CFDA-SE

Cell lines

Human erythroleukaemic cell line K562, mouse lymphoma cell line YAC-1, human mammary cancer cell line MCF-7 and human melanoma cell line A375

Reaction Conditions

1, 1.5, 2, 2.5, 5 and 10 µM CFDA-SE

Applications

CFDA-SE at 2.5 μM stained more than 95% of the cells on all cell lines tested, and dose-dependently increased fluorescence intensity of stained cells. The optimal concentration for K562 and YAC-1 was found to be 2.5 μM, while the optimal concentrations for A375 and MCF-7 were found to be 5 μM and 10 μM, respectively. Within the 6 h experiment period, no cytotoxicity related to CFDA-SE was observed.

Animal models

C57BL/6 mice, aged 5 ~ 8 weeks

Dosage form

10 μM

Injected into thymic lobe

Applications

CFDA-SE, at 80 times the concentration used for in vitro labeling, was nontoxic and labeled randomly approximately 15% of thymocytes 24 h after injection. The turnover rate of labeled thymic emigrants in the lymph nodes was in the order of 21 days.

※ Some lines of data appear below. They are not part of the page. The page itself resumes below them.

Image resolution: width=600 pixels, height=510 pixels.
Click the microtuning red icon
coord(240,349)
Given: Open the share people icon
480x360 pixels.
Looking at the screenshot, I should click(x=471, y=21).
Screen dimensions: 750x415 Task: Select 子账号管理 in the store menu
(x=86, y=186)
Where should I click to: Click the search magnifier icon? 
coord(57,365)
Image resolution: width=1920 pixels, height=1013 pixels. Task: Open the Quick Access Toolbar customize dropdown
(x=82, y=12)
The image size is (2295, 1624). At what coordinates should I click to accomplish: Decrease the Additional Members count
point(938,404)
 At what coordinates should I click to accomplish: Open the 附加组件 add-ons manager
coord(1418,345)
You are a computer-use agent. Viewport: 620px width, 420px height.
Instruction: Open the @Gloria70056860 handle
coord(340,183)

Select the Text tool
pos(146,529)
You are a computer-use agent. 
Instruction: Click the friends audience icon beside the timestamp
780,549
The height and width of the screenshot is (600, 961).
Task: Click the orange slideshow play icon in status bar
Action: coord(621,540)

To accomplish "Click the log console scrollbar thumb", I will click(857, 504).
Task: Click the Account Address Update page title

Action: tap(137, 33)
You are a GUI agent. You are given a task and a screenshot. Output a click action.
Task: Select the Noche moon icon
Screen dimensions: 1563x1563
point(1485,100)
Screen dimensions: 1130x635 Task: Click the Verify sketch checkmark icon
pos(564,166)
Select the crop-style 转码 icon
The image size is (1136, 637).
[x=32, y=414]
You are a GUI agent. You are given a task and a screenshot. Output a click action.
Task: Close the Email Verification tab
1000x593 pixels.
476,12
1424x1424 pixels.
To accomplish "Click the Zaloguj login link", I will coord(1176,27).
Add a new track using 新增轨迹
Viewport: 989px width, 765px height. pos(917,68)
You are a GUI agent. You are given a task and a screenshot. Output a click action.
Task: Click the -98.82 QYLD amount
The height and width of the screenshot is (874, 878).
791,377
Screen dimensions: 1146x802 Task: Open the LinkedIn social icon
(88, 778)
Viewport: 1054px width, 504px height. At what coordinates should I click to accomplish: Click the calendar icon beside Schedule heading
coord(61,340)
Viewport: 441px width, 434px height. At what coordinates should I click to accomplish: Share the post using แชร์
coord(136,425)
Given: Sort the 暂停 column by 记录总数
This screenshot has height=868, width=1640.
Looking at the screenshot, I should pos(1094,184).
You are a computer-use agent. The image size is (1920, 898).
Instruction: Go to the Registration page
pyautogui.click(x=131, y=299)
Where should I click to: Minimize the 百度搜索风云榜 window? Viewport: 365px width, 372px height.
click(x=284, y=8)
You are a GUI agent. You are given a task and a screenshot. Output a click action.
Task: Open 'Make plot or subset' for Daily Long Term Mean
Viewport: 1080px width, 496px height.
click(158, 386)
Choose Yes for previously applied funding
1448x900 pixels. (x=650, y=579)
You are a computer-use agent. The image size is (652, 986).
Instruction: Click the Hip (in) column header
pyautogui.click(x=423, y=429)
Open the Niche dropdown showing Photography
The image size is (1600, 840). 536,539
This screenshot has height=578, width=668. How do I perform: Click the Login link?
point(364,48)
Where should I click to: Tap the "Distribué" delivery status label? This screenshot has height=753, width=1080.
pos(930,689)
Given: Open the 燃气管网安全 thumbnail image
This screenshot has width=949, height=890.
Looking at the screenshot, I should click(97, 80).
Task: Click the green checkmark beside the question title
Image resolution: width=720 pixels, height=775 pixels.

Thus, CFDA-SE may serve as a powerful tool in relatively long-term migration studies.

Note

The technical data provided above is for reference only.

References:

1. Wang XQ, Duan XM, Liu LH, et al. Carboxyfluorescein diacetate succinimidyl ester fluorescent dye for cell labeling. Acta Biochimica et Biophysica Sinica (Shanghai), 2005, 37(6): 379-385.

2. Weston SA, Parish CR. New fluorescent dyes for lymphocyte migration studies. Analysis by flow cytometry and fluorescence microscopy. Journal of Immunological Methods, 1990, 133(1): 87-97.

3. Parish CR, Glidden MH, Quah BJ, et al. Use of the intracellular fluorescent dye CFSE to monitor lymphocyte migration and proliferation. Current Protocols in Immunology, 2009, Chapter 4: Unit4.9.

4. Graziano M, St-Pierre Y, Beauchemin C, et al. The fate of thymocytes labeled in vivo with CFSE. Experimental Cell Research, 1998, 240(1): 75-85.